Pull out every line below that contains the word "details", counting only matches with the same capitalization.

* Items:
-- START --

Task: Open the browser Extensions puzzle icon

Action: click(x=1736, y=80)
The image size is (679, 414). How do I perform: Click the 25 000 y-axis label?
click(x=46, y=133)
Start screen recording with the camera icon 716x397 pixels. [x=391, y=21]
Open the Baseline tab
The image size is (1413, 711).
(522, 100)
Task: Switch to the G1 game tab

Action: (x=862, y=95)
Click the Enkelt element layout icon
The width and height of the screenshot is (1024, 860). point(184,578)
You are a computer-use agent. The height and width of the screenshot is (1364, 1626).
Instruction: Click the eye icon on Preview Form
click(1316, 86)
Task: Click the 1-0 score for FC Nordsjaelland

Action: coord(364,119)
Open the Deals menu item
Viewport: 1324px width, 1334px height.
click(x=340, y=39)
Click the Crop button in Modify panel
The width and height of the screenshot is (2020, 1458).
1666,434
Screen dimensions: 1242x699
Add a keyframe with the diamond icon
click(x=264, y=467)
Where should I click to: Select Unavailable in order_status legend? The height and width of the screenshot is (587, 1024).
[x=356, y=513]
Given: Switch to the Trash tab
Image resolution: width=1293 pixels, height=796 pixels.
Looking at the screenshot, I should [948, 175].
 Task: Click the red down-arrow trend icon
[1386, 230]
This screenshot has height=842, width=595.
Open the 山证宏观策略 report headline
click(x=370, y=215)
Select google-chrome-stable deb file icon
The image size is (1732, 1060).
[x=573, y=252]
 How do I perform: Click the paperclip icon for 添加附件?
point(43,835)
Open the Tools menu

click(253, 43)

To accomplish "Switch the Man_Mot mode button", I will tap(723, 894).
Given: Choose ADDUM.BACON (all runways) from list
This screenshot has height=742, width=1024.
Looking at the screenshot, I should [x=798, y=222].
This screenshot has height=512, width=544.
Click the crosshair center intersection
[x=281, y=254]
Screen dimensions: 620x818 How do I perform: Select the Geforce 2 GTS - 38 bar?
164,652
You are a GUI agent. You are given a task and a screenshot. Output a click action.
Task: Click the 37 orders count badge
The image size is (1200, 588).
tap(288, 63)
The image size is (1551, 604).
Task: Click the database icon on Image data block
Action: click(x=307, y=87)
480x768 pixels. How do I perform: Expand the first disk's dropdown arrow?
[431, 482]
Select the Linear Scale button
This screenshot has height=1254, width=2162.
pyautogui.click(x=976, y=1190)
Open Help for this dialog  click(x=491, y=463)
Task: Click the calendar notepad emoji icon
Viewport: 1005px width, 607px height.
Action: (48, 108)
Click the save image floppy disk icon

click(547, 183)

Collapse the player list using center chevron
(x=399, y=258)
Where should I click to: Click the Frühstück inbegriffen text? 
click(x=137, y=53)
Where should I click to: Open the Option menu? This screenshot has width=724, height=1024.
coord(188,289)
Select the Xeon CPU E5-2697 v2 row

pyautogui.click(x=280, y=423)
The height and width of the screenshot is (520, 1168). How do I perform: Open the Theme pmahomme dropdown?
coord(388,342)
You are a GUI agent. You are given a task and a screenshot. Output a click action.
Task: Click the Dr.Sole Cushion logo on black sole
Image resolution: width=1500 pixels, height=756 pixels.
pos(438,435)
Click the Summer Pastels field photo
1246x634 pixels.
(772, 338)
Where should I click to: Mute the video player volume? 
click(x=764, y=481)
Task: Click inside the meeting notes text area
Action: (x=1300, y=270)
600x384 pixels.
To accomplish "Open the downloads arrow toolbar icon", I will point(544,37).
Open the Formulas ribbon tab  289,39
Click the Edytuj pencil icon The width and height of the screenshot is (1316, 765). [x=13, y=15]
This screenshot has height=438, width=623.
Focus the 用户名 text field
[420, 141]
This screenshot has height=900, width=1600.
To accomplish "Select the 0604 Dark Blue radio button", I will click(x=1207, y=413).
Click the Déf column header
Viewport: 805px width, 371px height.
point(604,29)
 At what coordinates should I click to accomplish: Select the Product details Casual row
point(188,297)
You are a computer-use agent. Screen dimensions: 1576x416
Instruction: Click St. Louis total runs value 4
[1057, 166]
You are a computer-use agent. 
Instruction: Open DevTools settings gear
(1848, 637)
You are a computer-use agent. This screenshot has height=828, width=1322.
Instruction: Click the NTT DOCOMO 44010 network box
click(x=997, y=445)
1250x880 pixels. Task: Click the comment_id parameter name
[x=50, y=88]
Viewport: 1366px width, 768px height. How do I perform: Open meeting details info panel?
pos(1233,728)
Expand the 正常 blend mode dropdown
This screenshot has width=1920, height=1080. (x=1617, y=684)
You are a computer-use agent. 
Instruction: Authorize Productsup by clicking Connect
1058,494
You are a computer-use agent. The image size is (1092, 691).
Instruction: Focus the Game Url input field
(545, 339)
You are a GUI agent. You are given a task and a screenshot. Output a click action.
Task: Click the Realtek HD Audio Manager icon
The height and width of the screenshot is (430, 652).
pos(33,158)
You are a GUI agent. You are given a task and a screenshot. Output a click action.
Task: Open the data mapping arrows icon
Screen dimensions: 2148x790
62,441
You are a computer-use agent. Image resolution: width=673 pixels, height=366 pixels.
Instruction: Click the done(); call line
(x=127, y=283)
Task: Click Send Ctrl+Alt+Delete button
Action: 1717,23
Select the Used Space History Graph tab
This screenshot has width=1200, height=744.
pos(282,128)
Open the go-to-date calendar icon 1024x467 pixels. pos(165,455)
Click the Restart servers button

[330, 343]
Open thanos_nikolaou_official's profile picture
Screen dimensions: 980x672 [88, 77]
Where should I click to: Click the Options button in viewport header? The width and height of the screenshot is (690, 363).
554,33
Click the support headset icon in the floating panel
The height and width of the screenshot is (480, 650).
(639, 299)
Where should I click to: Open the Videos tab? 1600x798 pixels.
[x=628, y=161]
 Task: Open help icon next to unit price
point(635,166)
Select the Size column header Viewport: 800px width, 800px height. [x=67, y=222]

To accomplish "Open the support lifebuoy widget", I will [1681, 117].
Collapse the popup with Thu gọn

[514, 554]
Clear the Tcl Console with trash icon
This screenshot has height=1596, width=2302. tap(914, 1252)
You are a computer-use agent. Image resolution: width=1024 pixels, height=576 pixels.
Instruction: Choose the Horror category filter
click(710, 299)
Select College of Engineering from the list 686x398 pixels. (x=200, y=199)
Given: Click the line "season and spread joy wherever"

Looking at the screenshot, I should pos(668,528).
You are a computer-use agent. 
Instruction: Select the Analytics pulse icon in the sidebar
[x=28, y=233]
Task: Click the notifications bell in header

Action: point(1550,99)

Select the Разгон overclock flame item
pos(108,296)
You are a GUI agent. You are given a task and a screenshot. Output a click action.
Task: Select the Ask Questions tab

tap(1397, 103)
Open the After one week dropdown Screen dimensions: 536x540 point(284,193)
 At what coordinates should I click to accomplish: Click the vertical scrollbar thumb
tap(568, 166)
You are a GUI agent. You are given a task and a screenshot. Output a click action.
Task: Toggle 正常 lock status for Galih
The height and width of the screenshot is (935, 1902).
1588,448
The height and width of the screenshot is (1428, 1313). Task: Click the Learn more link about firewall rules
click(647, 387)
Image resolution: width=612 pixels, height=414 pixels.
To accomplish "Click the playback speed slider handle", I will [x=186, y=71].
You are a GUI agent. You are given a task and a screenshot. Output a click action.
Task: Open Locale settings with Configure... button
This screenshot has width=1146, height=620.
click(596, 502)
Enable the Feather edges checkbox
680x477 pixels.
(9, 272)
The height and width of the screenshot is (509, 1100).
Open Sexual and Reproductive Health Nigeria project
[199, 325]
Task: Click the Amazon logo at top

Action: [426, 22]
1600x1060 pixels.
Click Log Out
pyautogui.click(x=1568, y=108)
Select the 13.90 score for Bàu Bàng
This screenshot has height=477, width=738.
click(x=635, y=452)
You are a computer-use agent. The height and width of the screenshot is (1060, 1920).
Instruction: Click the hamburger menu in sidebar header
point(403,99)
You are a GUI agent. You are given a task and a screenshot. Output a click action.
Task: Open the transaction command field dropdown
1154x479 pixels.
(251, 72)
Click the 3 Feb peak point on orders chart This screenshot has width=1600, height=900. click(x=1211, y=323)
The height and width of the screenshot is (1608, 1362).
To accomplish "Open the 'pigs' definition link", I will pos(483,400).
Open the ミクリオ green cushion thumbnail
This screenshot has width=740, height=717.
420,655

-- END --

* Correct output:
 At what coordinates should I click to accomplish: Select the Product details Casual row
Viewport: 1366px width, 768px height. How do I perform: Open meeting details info panel?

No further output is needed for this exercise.